Ford hat für sein Elektroauto Mustang Mach-E den ersten Rückruf in Deutschland angekündigt. Betroffen seien allerdings nur Exemplare, die über ein Panoramaglasdach als Zusatzausstattung verfügen, wie ein Sprecher der Ford-Werke in Köln sagte. Dessen Verklebung mit der Karosserie sei möglicherweise zu schwach.
„Wir haben keine Erkenntnisse, dass sich die Scheibe des Panoramaglasdachs vom Fahrzeug ablösen würde. Die Kunden können ihre Fahrzeuge weiterhin fahren“, betonte der Sprecher. Trotzdem tragen die Ford-Partner von innen rund um das Bauteil zusätzlichen Urethan-Klebstoff auf, hierzulande bei 1.145 Exemplaren. Weltweit benötigen laut Kraftfahrt-Bundesamt über 27.300 Einheiten diese Nachbehandlung.
Mustang Mach-E GT nicht betroffen
Gebaut wurden die fraglichen Elektro-SUV zwischen dem 24. Februar 2020 und dem 18. Juni 2021 im mexikanischen Werk Cuautitlan. Aus diesem Grund sei die Top-Version Mustang Mach-E GT von diesem Rückruf nicht betroffen, erklärte der Sprecher. Die Produktion der europäischen GT-Einheiten sei nämlich erst nach dem 18. Juni 2021 in Mexiko angelaufen.

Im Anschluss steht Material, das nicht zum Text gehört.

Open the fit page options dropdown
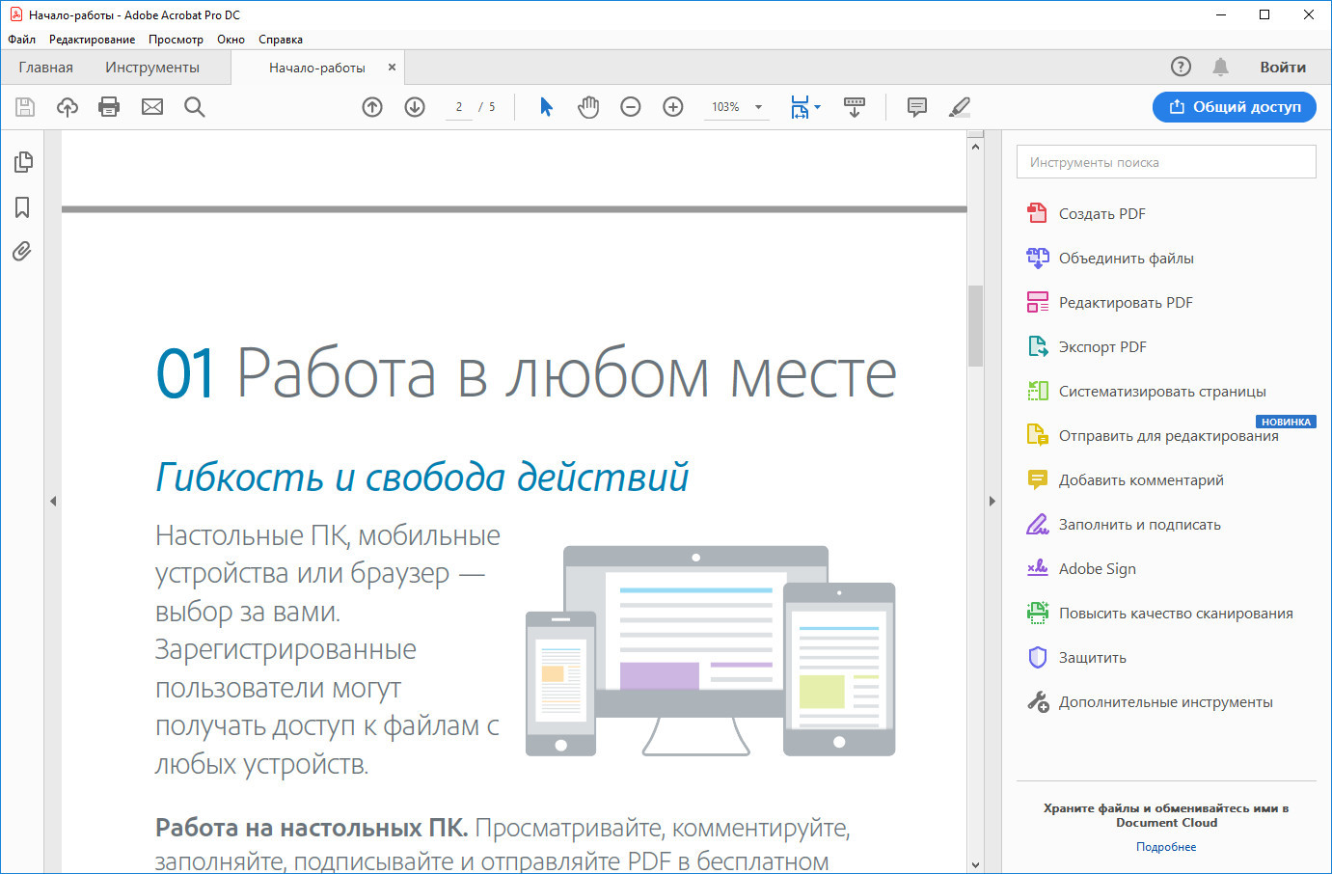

Ursprünglich sollte die Maßnahme mit dem internen Code „21S42“ gemeinsam mit einer weiteren Aktion mit dem Kürzel „21C22“ verknüpft werden. Hier geht es um das potenzielle Risiko unzureichend verklebter Frontscheiben. Aufgrund mangelnder Verfügbarkeit wird diese Aktion für die Windschutzscheibe laut dem Sprecher nun jedoch „auf unbestimmte Zeit“ verschoben.